Evans Mills Raceway Park
- Location: Evans Mills, New York
- Coordinates: 44°04′49″N 75°48′26″W﻿ / ﻿44.0803°N 75.8072°W
- Owner: Lee and Peggy Gill
- Broke ground: 1965
- Opened: 1967
- Former names: Evans Mills Speedway; Evans Mills Motorsport Park; Evans Mills Raceway; Evans Mills International Speedway; Thunder Alley Speedpark
- Website: evansmillsracewaypark.com

Oval
- Surface: Asphalt
- Length: .6 km (.375 miles)
- Turns: 4

Kartway
- Surface: Asphalt
- Length: .2 km (.125 miles)
- Turns: 4

= Evans Mills Raceway Park =

Motorsport venue in Evans Mills, New York

Evans Mills Raceway Park is a 3/8-mile asphalt oval raceway located on U.S. Route 11 just outside of Evans Mills, New York.

==History==
Midway through 1965 hall of fame racer Bob Zeigler sold his stock car, purchased land, formed a corporation with his brother Dick and cousin Karl John, and began building a racetrack in Evans Mills, New York.

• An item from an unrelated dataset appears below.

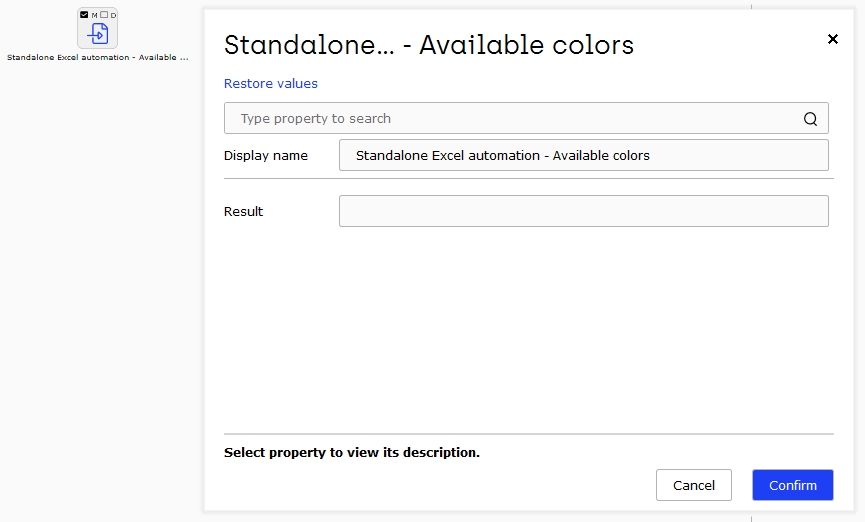Viewport: 865px width, 522px height.
Task: Click the dialog title Standalone… - Available colors
Action: click(x=429, y=45)
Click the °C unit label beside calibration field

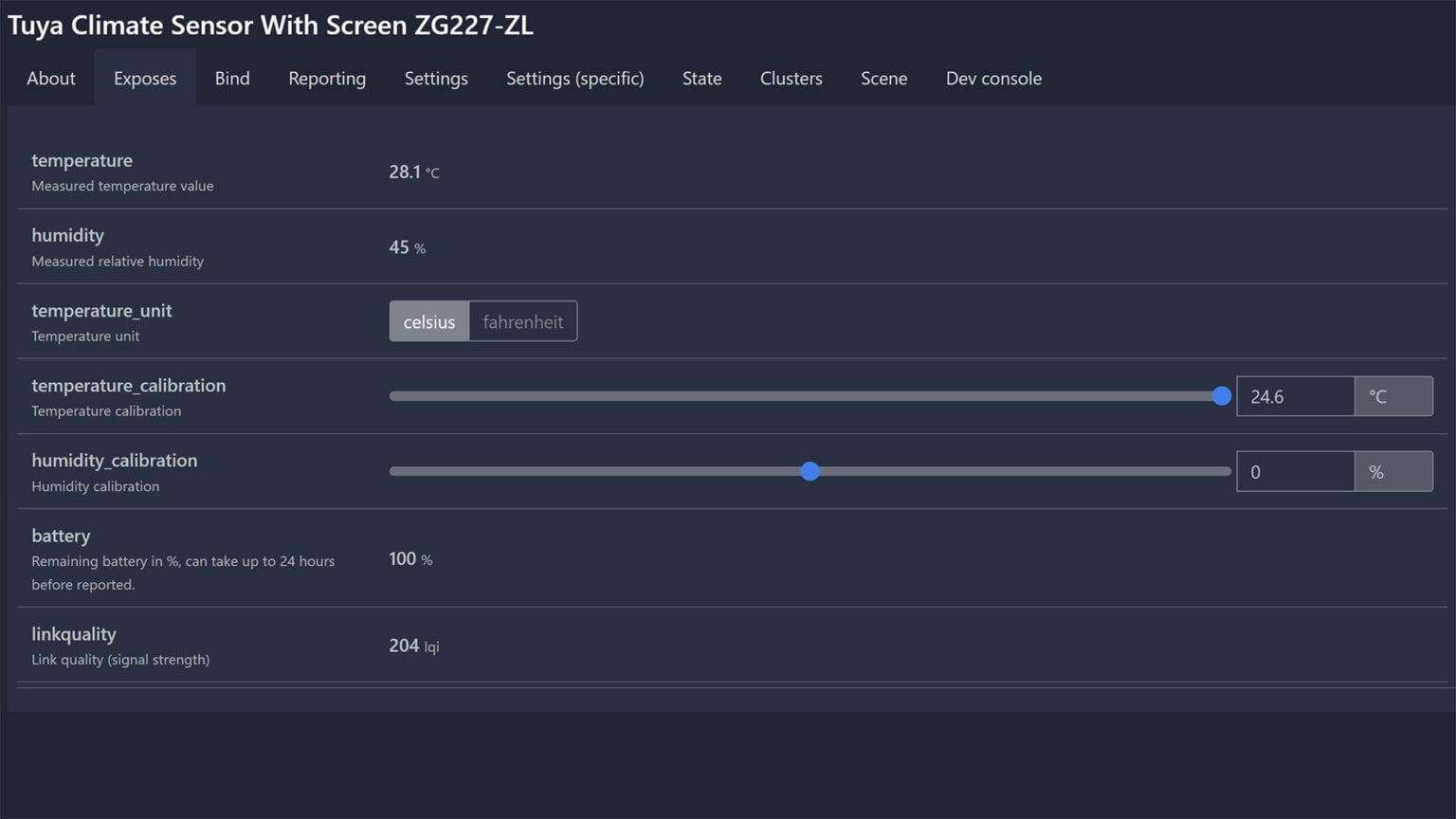(1392, 396)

The facility opened in 1967 as the Evans Mills Speedway with a dirt surface, but was paved to start the 1968 racing season. The Zeiglers retired from racing in 1979, after which several different promotors were involved with the site. Lee and Peggy Gill purchased the former Evans Mills Speedway in December 2018 and rebranded it as the Evans Mills Raceway Park.

==Facilities==
The raceway tower complex hosts 54 hospitality suites and the grandstand offers a seating capacity of over 3,000. The complex also includes an oval go-kart track which incorporates the front stretch of the bigger oval.

Including the original 1968 paving, the oval's surface has been changed five times. In 1981 the track was resurfaced with clay, and a 1995 asphalt re-pavement remained until 2003. The oval was returned to asphalt in 2010.

==Events==
The Evans Mills Raceway Park hosts auto racing on Saturday nights throughout the summer. There are five racing divisions —Modified, Pro Late Models, INEX Legends, Sport Compact, and 6-Cylinder Stinger. The facility also annually hosts the Northern Lights drive-through holiday display from Thanksgiving weekend through New Year's Day.